16th June 2010, Comments 0 comments

The head of the International Monetary Fund will visit Spain after reports Madrid needs a bailout while the government bit the bullet and approved crucial reforms Wednesday of its rigid job market.

The cabinet agreed sweeping labour reforms, deemed crucial for reviving the economy and fending off a Greek-style debt crisis, despite a union call for a general strike against them.

The reforms -- which make it easier and cheaper for firms to fire workers -- must still be voted on by parliament where the government is seven seats short of a majority.

The assembly last month passed a 15-billion-euro (18.4-billion-dollar) government austerity package, which includes cuts to public workers' salaries, by just one vote.

Spain plunged into its worst recession in decades at the end of 2008 following the collapse of a decade-long property boom and only returned to a tepid growth this year.

The crisis has sent unemployment rate soaring to more than 20 percent, the highest in the European Union after Latvia.

The high unemployment has caused government spending on jobless benefits to skyrocket, pushing Spain's public deficit to 11.2 percent of Gross Domestic Product last year, the third highest in the eurozone after Greece and Ireland.

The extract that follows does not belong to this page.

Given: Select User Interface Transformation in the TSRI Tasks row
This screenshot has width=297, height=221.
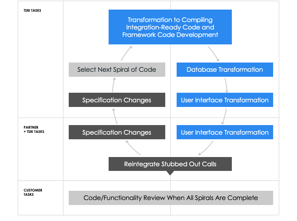Looking at the screenshot, I should coord(225,100).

Spanish press reports said Wednesday the IMF was working with the European Union and Washington on a rescue plan for Spain worth up to 250 billion euros.

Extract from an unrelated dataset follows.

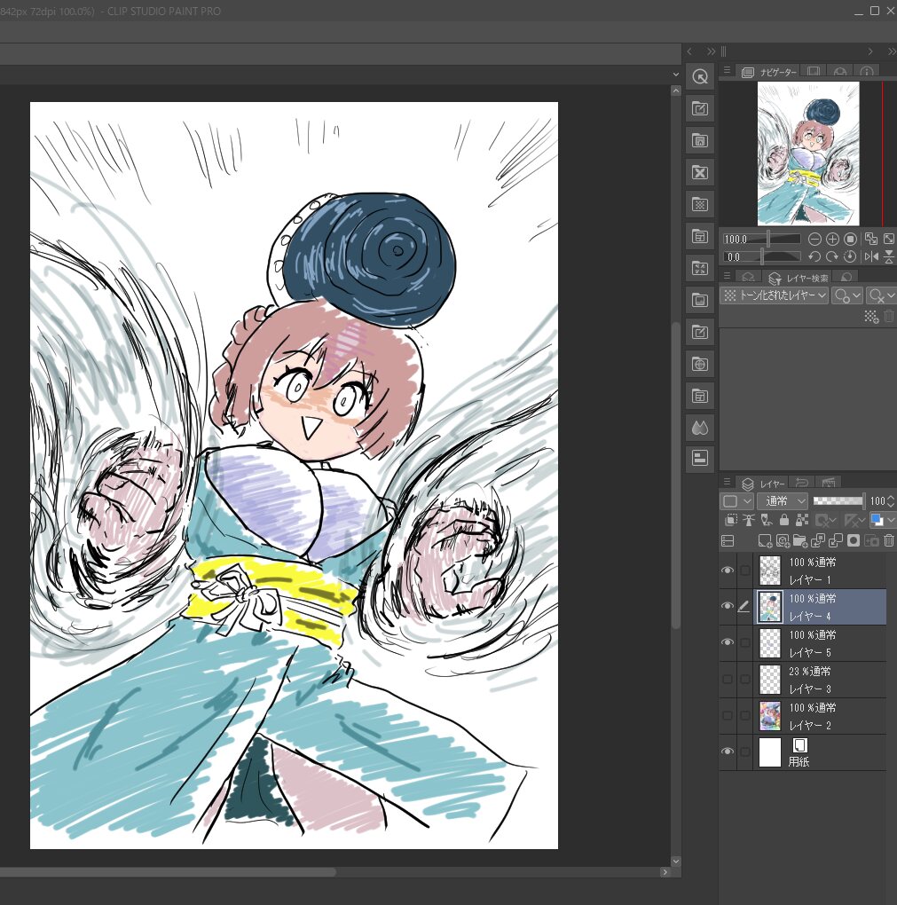
Task: Hide レイヤー 1 using its eye icon
Action: [728, 571]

Business daily El Economista said the IMF, the EU and the US Treasury had drawn up a liquidity plan for Spain including a credit line of up between 200 and 250 billion euros.

The plan would use money from a special-purpose fund worth up to 500 billion euros put in place last month to help eurozone nations that run into Greek-style debt problems, it added.

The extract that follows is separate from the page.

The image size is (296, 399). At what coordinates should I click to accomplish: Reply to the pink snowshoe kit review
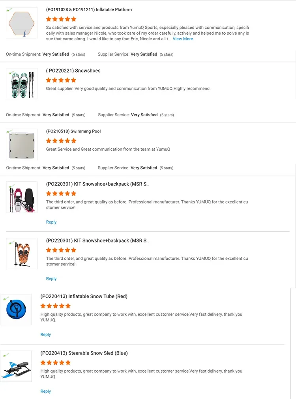pos(51,222)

The IMF, the European Commission and the Spanish government have denied any bailout is in the works, with Brussels dismissing the report as "rubbish."

But IMF chief Dominique Strauss-Kahn announced Wednesday he will visit Madrid this week to meet Spanish Prime Minister Jose Luis Rodriguez Zapatero, adding to speculation over a rescue package.

Strauss-Kahn stressed it would be a "working visit" and again dismissed the talk of a bailout for Spain.

EU finance ministers last week finalised the details of the 500 billion euros loan and guarantee fund, set up to calm investors who had switched attention to Spain and other weaker eurozone members after a 110-billion-euro Greek bailout was agreed with the EU and IMF.

The IMF warned last month that Spain's economy needed "far-reaching and comprehensive reforms" of its rigid labour market and banking sector if it wants to solve its huge debt and deficit problems.

Bank of Spain governor Miguel Fernandez Ordonez meanwhile also called for rapid implementation of restructuring measures, including those to "improve the competitiveness of the Spanish economy."

The government pushed ahead with its own version of the labour market reforms after talks between it and unions and employers collapsed last week.

Spain's two largest unions, the CCOO and the UGT which represent over two million workers, on Tuesday called for a general strike on September 29 to protest the plan.

Workers on full contracts are currently entitled to severance pay of as much as 45 days per year worked, one of the highest levels in Europe. Under the government reform, this would be reduced to 33 days for some contracts.

The plan also calls for the creation of a government-sponsored fund for each worker that could be used by firms to pay a portion of an employee's severance.

Many economists blame the high jobless rate on the high cost of firing workers in Spain, which makes employers reluctant to hire staff and encourages the use of temporary contracts that have few benefits and rights.

The government has also encouraged the rapid consolidation of the country's 45 regional savings banks to weather the country's uncertain economic outlook sparked by the collapse of the property sector.

But its public finances could be further strained after the Bank of Spain revealed Wednesday that these regional banks have requested around 11 billion euros from a state restructuring fund to carry out merger plans.

The banks had until Tuesday to request financing from the Fund for Orderly Bank Reconstruction (FROB), which was set up in June last year to help the struggling saving banks merge or restructure.